INSTRUCTIONS:
1/ In the text excerpt, which theorem is used to find the coefficient of x^(n-2) in the remaining expression?
2/ Repeat the text excerpt starting at "The only remaining" and ending at "get the answer.", substituting "binomial expansion" for "binomial theorem".

TEXT EXCERPT:
Rearranging, we get $$$(n-2)!\sum_{\mathrm{deg}_i \geq 1, \Sigma\mathrm{deg}_i = 2n-2} \prod_{i=1}^{n} {d_i \choose \mathrm{deg}_i} \mathrm{deg}_i$$$.

For each node $$$i$$$ consider the generating function $$$\sum_{i=1}^{d_i} {d_i \choose i}ix^{i}$$$. It's not hard to see that the answer is the coefficient of $$$x^{2n-2}$$$ when each of these generating functions are multiplied, times $$$(n-2)!$$$.

It can be shown, that the generating function $$$\sum_{i=1}^{d_i} {d_i \choose i}ix^{i}$$$ is equal to $$$d_{i}x(x+1)^{d_i - 1}$$$. Therefore, the product of these functions is equal to $$$x^n (x+1)^{\sum_{i=1}^{n} (d_i - 1)} \prod_{i=1}^{n} d_{i}$$$.

We now remove the $$$x^n$$$ factor, turning our problem to finding the coefficient of $$$x^{n-2}$$$ in $$$(x+1)^{\sum_{i=1}^{n} (d_i - 1)} \prod_{i=1}^{n} d_{i}$$$. The product of all $$$d_i$$$ is a constant, and we will remove it as well for now.

The only remaining part is to find the coefficient of $$$x^{n-2}$$$ in $$$(x+1)^{\sum_{i=1}^{n} (d_i - 1)}$$$. By the binomial theorem, it is equal to $$${{\sum_{i=1}^{n} (d_i - 1)} \choose {n-2}} = \frac{{\sum_{i=1}^{n} (d_i - 1)}!}{(n-2)!((\sum_{i=1}^{n} (d_i - 1)) - (n-2))!}$$$. The $$$(n-2)!$$$ cancels with the factor that we need to multiply at the end, leaving us with $$$\frac{{\sum_{i=1}^{n} (d_i - 1)}!}{((\sum_{i=1}^{n} (d_i - 1)) - (n-2))!}$$$, which can easily be computed in $$$O(n)$$$ time after finding $$$\sum_{i=1}^{n} (d_i - 1)$$$.

Multiplying that by the product of all $$$d_i$$$ (the constant that we previously removed), we get the answer.

RAW RECORDS:
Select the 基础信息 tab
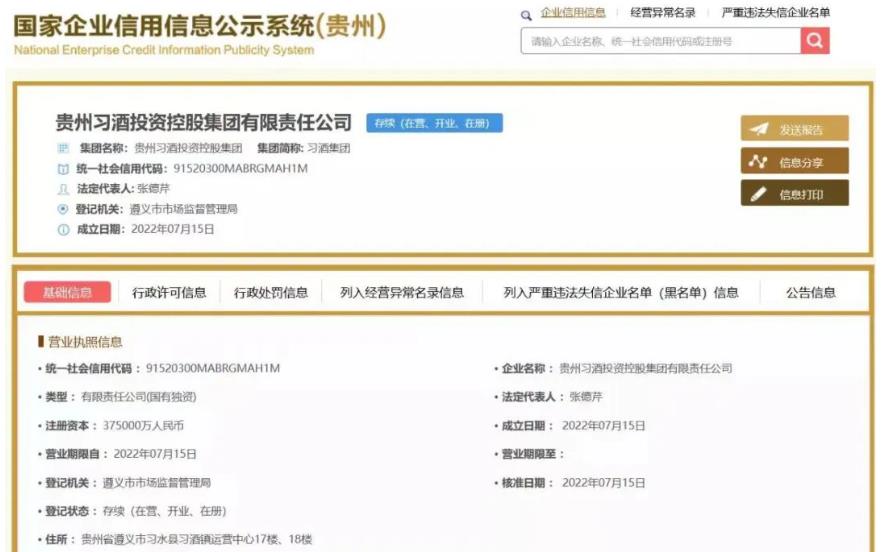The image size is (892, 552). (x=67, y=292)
---
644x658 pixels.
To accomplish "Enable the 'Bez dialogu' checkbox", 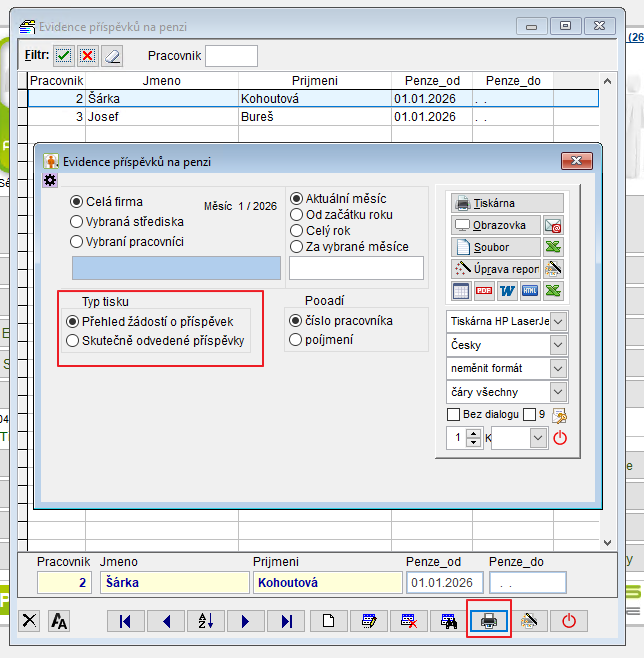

ANSWER SET:
1/ The binomial theorem.

2/
The only remaining part is to find the coefficient of $$$x^{n-2}$$$ in $$$(x+1)^{\sum_{i=1}^{n} (d_i - 1)}$$$. By the binomial expansion, it is equal to $$${{\sum_{i=1}^{n} (d_i - 1)} \choose {n-2}} = \frac{{\sum_{i=1}^{n} (d_i - 1)}!}{(n-2)!((\sum_{i=1}^{n} (d_i - 1)) - (n-2))!}$$$. The $$$(n-2)!$$$ cancels with the factor that we need to multiply at the end, leaving us with $$$\frac{{\sum_{i=1}^{n} (d_i - 1)}!}{((\sum_{i=1}^{n} (d_i - 1)) - (n-2))!}$$$, which can easily be computed in $$$O(n)$$$ time after finding $$$\sum_{i=1}^{n} (d_i - 1)$$$.

Multiplying that by the product of all $$$d_i$$$ (the constant that we previously removed), we get the answer.